I was ready to bolt but Michelle asked me to ask Tilton if he would pose for a picture with her. “With what?” She pointed to her Blackberry. “Ah.”
I walked over to Tilton and told him that my girlfriend is a big fan of his and would really like to pose for a picture with him. “Sure” he said. “No problem. I need to say goodbye to some people and I will be right with you.”
People were still talking and hugging but we weren’t really up for that. What would we have talked about? We waited.
Tilton finally returned to us and Michelle moved in beside him. “Where’s your camera?” he asked.
I held up the Blackberry and said something about these modern times that we live in. He nodded.I took the picture and showed it to them both. He shook our hands and as we turned to leave I suggested to him that he should get his mailing out earlier next time.
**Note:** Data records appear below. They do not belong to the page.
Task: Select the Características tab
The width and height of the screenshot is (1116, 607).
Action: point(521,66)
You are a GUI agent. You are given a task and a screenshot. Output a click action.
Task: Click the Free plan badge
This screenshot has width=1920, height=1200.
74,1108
I don’t know why but that comment seemed to take him by surprise. “Ahhh, I guess so” he mumbled. It became an awkward moment. Perhaps I wasn’t showing the proper amount of awe after being at one of his performances? I dunno.
I put the validation on our parking stub and gave it to the attendant when we arrived at his little booth. He took it, rang it up and told me that we still owe six dollars. “Really?” I laughed and got my wallet out.
But then he furrowed his brow and said that the validation was supposed to be for half off but the whole bill would have normally been ten dollars. He couldn’t figure out why it rang up as six dollars. “Oh hell,” he smiled. “Just give me five.”